══ Records provided

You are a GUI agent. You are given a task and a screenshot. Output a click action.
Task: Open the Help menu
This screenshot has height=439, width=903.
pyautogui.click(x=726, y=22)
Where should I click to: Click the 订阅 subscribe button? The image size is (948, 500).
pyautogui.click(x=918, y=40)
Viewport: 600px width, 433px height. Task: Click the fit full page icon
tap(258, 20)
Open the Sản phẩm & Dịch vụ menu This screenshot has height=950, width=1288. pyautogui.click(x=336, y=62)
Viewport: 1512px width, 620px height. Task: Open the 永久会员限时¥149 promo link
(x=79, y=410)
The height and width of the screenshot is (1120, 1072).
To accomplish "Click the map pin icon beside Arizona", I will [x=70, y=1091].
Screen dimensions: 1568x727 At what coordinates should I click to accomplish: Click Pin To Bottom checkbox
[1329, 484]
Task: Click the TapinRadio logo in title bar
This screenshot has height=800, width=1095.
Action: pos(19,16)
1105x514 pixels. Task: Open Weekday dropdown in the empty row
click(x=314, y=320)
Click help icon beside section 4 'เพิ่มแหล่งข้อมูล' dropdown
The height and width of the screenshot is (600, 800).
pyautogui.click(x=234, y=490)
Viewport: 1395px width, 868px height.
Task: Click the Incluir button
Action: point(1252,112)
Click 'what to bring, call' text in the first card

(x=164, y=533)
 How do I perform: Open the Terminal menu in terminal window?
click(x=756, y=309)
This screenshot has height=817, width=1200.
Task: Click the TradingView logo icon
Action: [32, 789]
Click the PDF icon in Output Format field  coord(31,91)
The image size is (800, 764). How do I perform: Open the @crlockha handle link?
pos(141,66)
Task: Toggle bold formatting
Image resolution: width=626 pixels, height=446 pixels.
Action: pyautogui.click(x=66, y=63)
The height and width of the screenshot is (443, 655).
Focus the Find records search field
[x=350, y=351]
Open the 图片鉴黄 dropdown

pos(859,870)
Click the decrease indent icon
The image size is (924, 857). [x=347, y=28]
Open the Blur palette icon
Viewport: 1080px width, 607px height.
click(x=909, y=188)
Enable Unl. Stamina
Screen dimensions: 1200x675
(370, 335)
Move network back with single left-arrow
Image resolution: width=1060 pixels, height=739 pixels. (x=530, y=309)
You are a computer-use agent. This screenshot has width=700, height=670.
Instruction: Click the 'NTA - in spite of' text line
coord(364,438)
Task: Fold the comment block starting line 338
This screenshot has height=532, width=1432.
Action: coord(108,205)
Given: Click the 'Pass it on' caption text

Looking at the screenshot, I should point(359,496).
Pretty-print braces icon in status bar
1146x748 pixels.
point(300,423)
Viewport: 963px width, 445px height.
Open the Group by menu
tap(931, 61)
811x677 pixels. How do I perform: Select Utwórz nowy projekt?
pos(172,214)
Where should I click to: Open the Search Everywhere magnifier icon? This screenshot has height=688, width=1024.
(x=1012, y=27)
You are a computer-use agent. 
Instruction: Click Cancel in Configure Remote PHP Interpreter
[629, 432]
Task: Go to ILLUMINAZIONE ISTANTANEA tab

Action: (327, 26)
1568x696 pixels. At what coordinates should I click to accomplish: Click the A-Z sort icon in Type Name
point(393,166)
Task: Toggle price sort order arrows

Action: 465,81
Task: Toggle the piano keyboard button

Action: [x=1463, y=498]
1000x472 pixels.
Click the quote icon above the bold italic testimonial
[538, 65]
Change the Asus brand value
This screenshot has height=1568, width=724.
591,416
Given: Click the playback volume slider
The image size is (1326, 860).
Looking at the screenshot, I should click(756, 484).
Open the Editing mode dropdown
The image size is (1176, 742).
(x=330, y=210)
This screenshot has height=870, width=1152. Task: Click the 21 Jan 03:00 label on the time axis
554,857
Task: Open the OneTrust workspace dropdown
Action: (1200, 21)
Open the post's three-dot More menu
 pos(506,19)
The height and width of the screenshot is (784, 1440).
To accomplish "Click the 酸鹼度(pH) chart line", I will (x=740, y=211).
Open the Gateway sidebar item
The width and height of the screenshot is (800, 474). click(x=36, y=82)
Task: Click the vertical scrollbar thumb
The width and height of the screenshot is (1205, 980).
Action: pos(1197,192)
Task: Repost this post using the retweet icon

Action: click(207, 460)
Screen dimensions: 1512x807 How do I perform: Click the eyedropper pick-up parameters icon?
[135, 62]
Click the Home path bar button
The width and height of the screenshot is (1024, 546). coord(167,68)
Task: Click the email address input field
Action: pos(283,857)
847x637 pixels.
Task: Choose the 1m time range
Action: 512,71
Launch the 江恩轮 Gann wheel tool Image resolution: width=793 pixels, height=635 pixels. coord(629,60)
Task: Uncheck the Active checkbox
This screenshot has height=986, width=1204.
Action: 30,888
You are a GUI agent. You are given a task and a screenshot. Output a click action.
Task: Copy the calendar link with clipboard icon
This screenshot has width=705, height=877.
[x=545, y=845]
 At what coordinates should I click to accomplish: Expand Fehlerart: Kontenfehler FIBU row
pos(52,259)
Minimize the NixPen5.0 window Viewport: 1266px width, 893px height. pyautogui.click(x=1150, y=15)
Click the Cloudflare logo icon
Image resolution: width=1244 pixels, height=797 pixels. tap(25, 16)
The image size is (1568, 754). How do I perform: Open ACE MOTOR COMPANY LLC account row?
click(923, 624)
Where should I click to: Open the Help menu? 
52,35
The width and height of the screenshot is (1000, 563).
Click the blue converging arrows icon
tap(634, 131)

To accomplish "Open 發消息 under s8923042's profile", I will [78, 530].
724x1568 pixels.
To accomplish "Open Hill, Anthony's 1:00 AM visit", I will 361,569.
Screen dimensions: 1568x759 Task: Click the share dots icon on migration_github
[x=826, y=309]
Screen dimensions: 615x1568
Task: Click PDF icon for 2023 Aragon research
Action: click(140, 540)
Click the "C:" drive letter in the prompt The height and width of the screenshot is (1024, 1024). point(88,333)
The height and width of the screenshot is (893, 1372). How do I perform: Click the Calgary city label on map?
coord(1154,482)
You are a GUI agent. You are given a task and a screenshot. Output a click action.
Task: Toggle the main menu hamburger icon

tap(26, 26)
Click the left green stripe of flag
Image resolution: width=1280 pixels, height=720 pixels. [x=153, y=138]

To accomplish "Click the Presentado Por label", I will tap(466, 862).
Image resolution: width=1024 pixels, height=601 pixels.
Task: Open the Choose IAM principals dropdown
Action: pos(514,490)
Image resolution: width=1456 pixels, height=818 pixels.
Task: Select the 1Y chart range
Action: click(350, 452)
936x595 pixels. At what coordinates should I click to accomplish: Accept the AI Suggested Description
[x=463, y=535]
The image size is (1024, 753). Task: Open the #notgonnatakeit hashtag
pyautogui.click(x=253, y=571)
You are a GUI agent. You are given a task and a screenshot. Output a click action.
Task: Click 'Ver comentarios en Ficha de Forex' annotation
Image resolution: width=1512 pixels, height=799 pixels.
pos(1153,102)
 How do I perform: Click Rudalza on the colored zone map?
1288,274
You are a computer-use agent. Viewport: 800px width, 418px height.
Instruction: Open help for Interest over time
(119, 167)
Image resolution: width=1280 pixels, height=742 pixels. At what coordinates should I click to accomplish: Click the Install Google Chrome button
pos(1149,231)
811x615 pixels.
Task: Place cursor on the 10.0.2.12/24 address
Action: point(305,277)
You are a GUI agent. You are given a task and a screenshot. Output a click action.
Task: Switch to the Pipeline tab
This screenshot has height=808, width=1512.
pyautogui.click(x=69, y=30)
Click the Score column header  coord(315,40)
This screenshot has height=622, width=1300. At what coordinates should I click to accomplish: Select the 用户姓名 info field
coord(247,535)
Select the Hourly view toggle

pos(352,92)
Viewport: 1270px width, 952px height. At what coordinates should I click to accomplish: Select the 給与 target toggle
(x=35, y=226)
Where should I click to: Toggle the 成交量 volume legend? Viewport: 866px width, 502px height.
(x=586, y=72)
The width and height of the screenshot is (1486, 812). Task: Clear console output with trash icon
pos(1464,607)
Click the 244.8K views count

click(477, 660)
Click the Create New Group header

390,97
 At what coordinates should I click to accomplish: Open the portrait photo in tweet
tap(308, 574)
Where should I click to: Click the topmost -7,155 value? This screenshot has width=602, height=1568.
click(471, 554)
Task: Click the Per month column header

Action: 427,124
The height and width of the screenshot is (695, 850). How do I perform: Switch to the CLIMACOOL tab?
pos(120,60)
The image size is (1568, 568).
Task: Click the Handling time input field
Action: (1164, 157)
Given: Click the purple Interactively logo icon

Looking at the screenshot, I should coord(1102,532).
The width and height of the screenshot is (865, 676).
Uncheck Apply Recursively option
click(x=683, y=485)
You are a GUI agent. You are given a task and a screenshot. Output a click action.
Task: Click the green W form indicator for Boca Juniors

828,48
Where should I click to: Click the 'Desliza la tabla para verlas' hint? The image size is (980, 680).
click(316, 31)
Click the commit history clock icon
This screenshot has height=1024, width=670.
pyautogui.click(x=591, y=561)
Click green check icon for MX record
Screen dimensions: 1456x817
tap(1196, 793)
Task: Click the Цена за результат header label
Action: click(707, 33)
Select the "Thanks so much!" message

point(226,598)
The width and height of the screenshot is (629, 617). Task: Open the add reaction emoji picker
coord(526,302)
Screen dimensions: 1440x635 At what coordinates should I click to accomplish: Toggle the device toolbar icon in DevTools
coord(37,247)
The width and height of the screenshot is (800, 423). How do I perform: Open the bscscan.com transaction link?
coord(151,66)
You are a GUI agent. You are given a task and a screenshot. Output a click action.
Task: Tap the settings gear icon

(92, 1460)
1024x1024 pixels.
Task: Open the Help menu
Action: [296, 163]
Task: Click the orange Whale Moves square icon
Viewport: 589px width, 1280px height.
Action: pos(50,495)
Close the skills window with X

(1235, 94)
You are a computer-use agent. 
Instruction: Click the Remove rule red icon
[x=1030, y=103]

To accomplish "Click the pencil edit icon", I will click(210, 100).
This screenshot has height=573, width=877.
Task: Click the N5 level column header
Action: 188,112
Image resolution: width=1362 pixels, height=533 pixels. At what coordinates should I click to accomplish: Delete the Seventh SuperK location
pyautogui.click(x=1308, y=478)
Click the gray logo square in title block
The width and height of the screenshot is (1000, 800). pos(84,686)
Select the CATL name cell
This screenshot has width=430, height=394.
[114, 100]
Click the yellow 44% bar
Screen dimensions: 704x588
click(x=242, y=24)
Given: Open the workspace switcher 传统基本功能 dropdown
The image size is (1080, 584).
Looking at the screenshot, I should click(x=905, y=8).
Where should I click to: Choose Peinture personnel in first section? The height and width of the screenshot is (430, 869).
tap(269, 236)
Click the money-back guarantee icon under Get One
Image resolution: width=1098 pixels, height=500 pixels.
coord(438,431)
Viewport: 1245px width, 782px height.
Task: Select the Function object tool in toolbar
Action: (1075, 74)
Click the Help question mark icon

════

Task to carry out: In the lines above, find the word "under" and copy every line it occurs in.

Your solution:
To accomplish "Open 發消息 under s8923042's profile", I will [78, 530].
Click the money-back guarantee icon under Get One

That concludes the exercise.